Esdras, sacerdote y escriba,
reorganiza entonces el culto a Yahvé convertido ya en “judaísmo”, en el reconstruido
Segundo Templo de Jerusalén; se trata de un nuevo Moisés, y un nuevo pueblo,
que renueva su compromiso personal con la Alianza. Ahora el pueblo cuenta con una
primera redacción de la Biblia hebrea con los cinco libros de la Torah, que comprende
las leyes de su relación con Dios y con sus hermanos. La lectura y el estudio
de las Escrituras que ha sido el sostén de su fe en ausencia del Templo, durante
setenta años, junto a la plegaria con los salmos, entorno a la sinagoga,
formará, en adelante, parte cada vez más importante en su relación con Dios, a
tal punto, que las Escrituras llegan a constituir el lugar privilegiado en el
que escuchar la voz de Dios, y no sólo como encuentro con las lecciones eternas
de la historia, sino como: “lámpara para
mis pasos y luz en mi sendero”; como “palabra de Dios”, en la que no puede
haber error alguno, adquiriendo el rango de “sagradas”, y preparando así al
pueblo de forma providencial, para un futuro judaísmo sin templo. El culto se
irá espiritualizando interna y externamente, dando paso además a una
pertenencia universal al Pueblo de Dios, no tanto por su dispersión en medio de
las naciones, cuanto por la acogida en la fe de Abrahán de gentes de toda raza, lengua, pueblo y nación, convocadas por “el
Profeta”, al que habrá que escuchar para incorporarse o permanecer en el pueblo
de la Alianza.
Jerusalén, que en un principio formaba
parte de la heredad benjaminita, al ser conquistada por David, queda en
adelante unida a Judá, que pasará a ser la denominación propia dada a las
tribus del sur. Se alcanzará así, la unión definitiva en: “Un solo pueblo y un solo rey”, como había sido anunciado por el
profeta Ezequiel (37, 15). En cuanto a la unidad religiosa que Josías había
hecho posible en el 640, con su reforma, consiguiendo, la instauración en
Israel del monoteísmo, con la exclusividad del culto a Yahvé, en el Templo, y la
incorporación fundamental en el 622, del “Rollo de la Doctrina” que hoy
conocemos como el Deuteronomio, se perderá de nuevo después de la muerte de Josías
en el 609, con el ascenso al trono, de reyes impíos, que arrastrando de nuevo a
Israel al politeísmo, le acarrearían el desastre profetizado por Jeremías.

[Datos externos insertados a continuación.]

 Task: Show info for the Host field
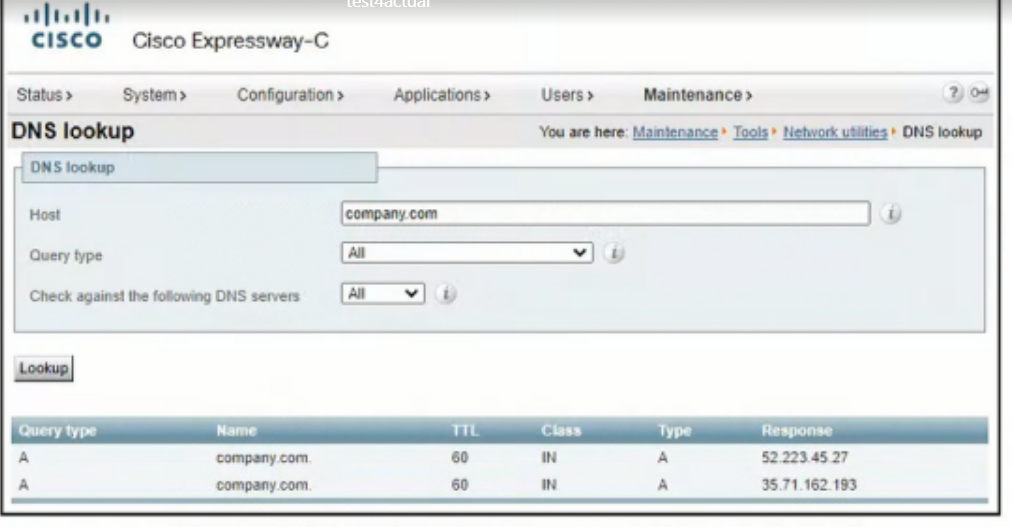pos(888,213)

Yahvé, “el alfarero divino”, (Jr 18, 1-12) preparaba así un nuevo comienzo para
su pueblo, purificándolo con el “Exilio,” a manos de Nabucodonosor en el 589.

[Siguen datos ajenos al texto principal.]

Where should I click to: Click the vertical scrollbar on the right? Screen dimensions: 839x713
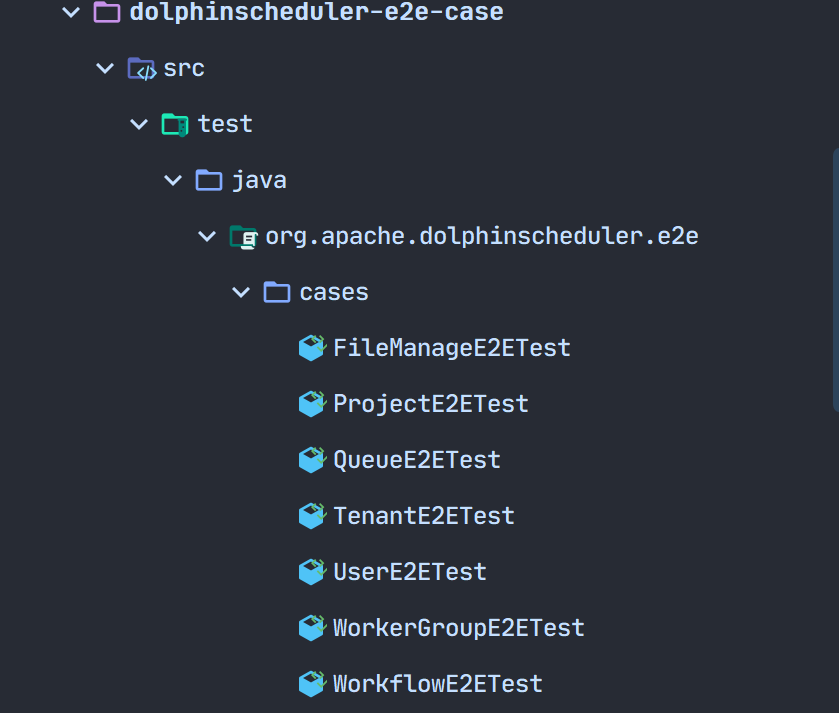pyautogui.click(x=835, y=280)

Dios, fiel a sus promesas, no va a
permitir que Judá, que con toda probabilidad se precipitaba a ello, se extinga
en Babilonia como sus hermanas las tribus del norte, en Asiria. Con la
mediación de los profetas, Dios prepara a su pueblo al “gran acontecimiento de
la conversión”, a través de la lectura de “las Escrituras”, don precioso y
perdurable de su Espíritu para la vida del mundo. La mayor enseñanza que Israel
puede sacar de la misericordia divina para con su pueblo a través del Exilio, será
el conocimiento de un: Dios justo que castiga la infidelidad, pero que “aunque aflige, usa de misericordia, porque
no rechaza para siempre el Señor”, como dice el libro de las Lamentaciones
(cf. 3, 31-33).
Cerramos, así, la reflexión, en
torno a cuanto ha dado origen al nacimiento de las Escrituras, dando respuesta
a aquella exclamación desgarradora del profeta Isaías (Is 6, 11): ¡Hasta cuándo, Señor!
“El que dispersó a Israel lo
reunirá, lo guardará como un pastor a su rebaño; porque el Señor redimió a
Jacob, lo rescató de una mano más fuerte.”(Jr 31, 10).